-- WHAT TO DO --
Check every line of the material below for the string "agent", and return the ones that have it.

^^^^^^^^^^^^^^^^

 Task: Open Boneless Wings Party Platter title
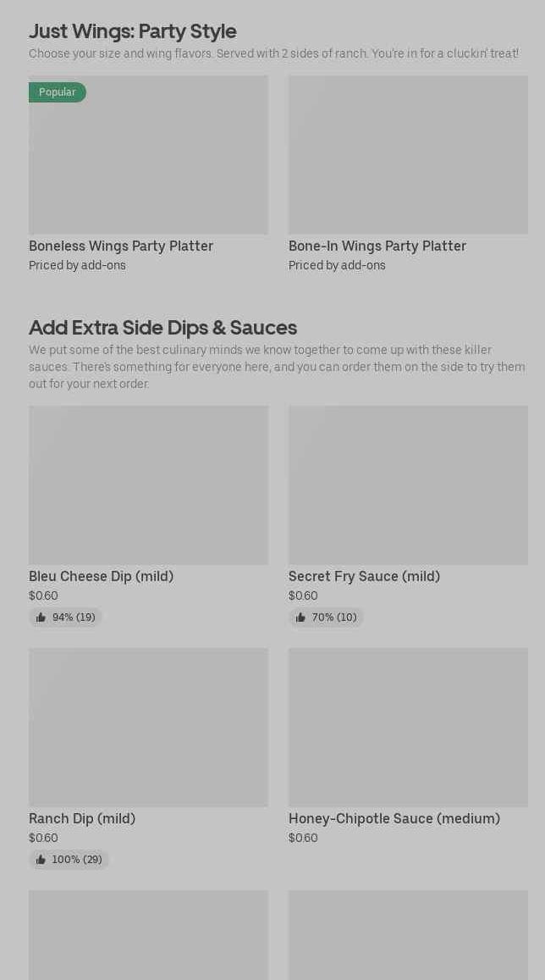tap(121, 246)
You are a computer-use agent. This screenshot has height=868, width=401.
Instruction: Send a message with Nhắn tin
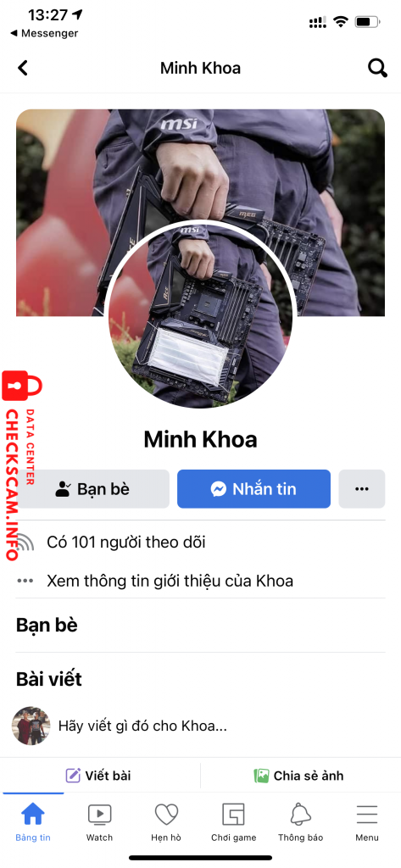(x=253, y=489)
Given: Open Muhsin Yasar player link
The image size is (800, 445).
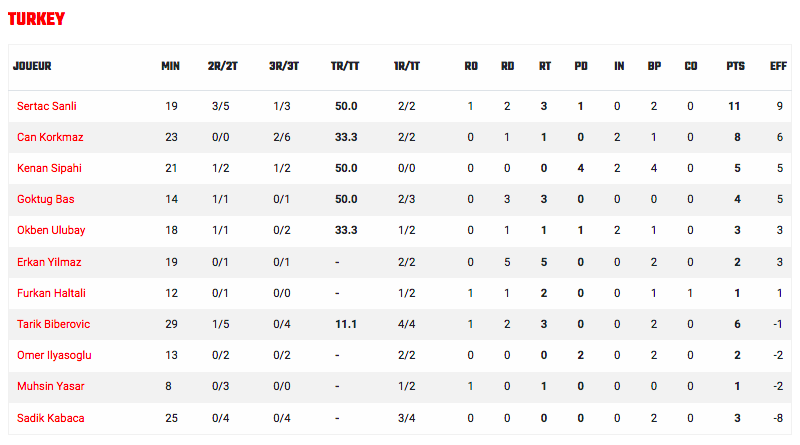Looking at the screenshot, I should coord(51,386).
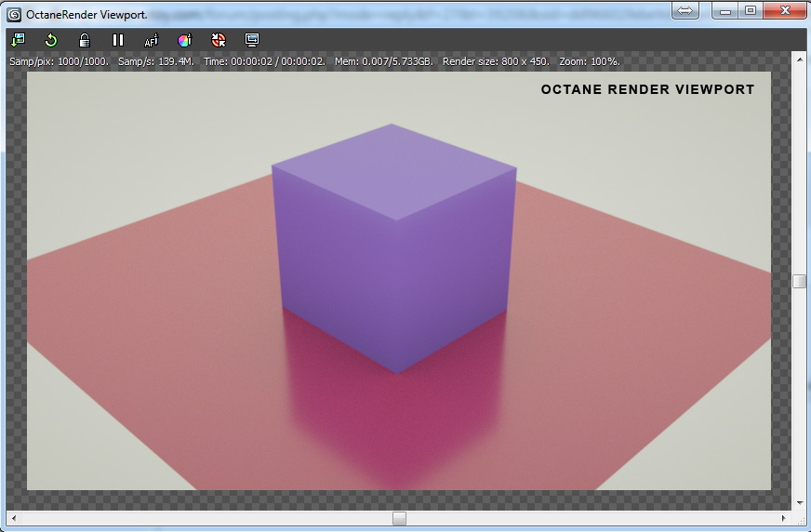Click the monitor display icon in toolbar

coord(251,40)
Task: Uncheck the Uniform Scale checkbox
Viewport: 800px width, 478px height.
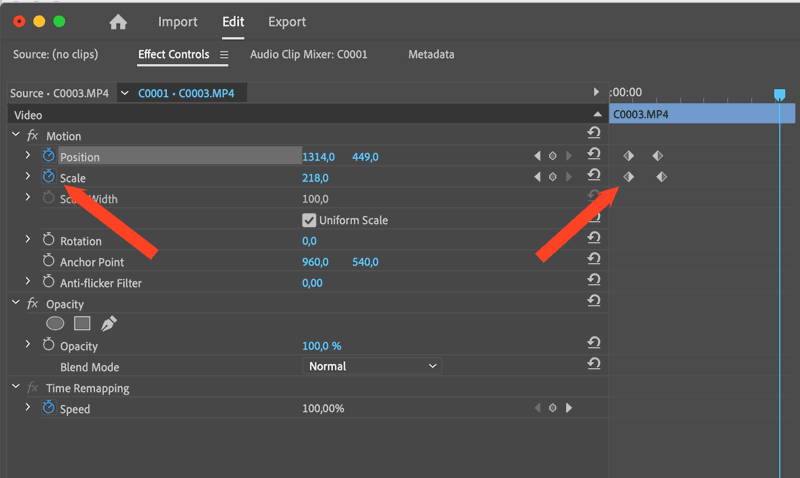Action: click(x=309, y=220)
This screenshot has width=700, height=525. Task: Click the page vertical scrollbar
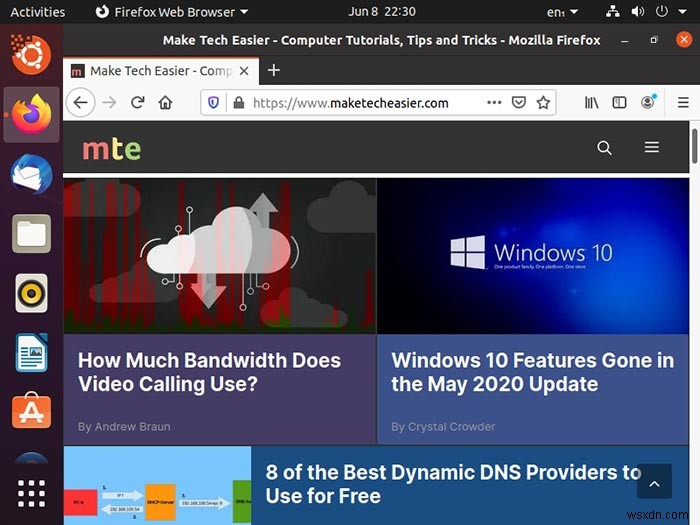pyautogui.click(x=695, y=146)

^^^^^^^^^^^^^^^^

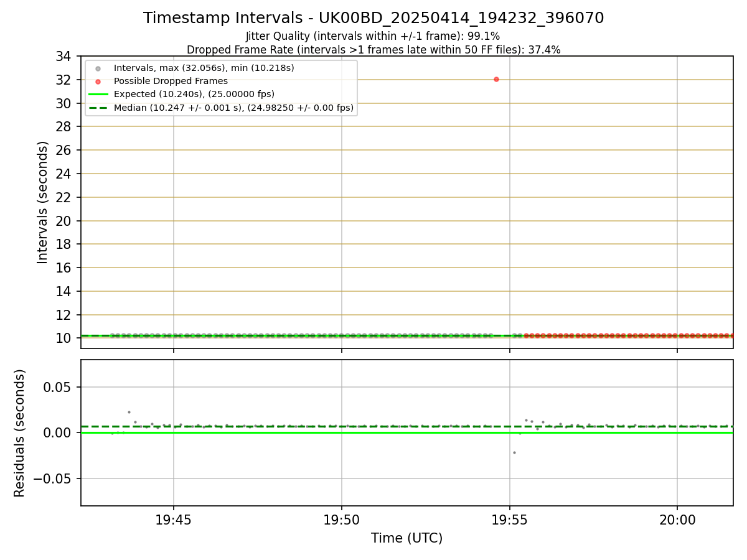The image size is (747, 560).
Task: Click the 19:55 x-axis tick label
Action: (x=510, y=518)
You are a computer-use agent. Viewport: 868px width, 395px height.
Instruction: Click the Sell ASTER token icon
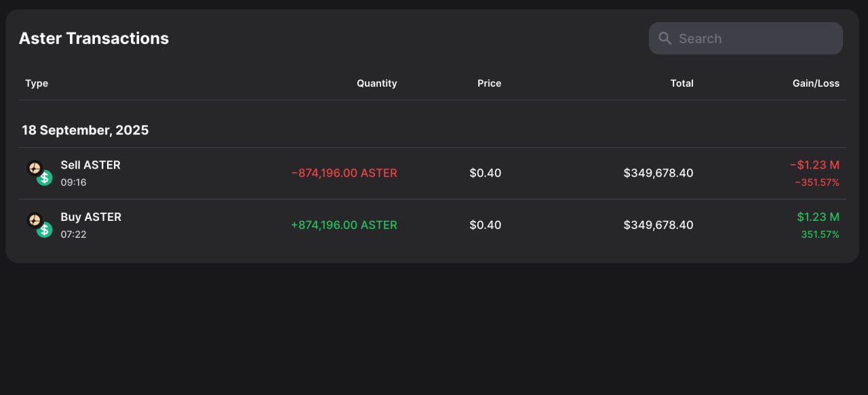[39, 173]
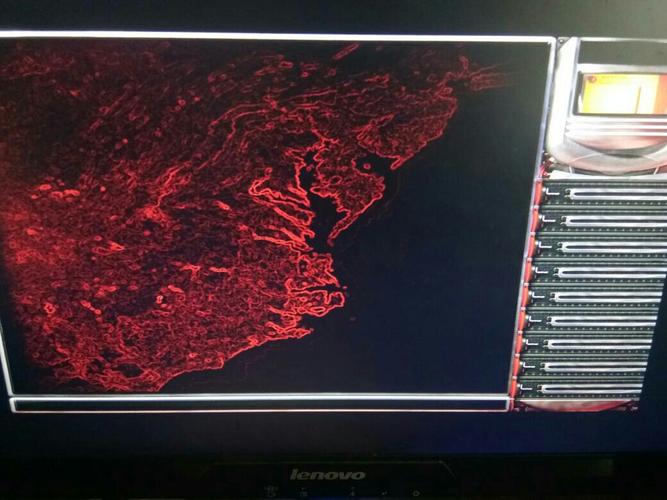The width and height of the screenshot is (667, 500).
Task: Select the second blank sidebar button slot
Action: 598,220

^^^^^^^^^^^^^^^^

-- TASK SOLUTION --
You are a computer-use agent. This screenshot has height=868, width=401.
You are a computer-use agent. Viewport: 868px width, 395px height.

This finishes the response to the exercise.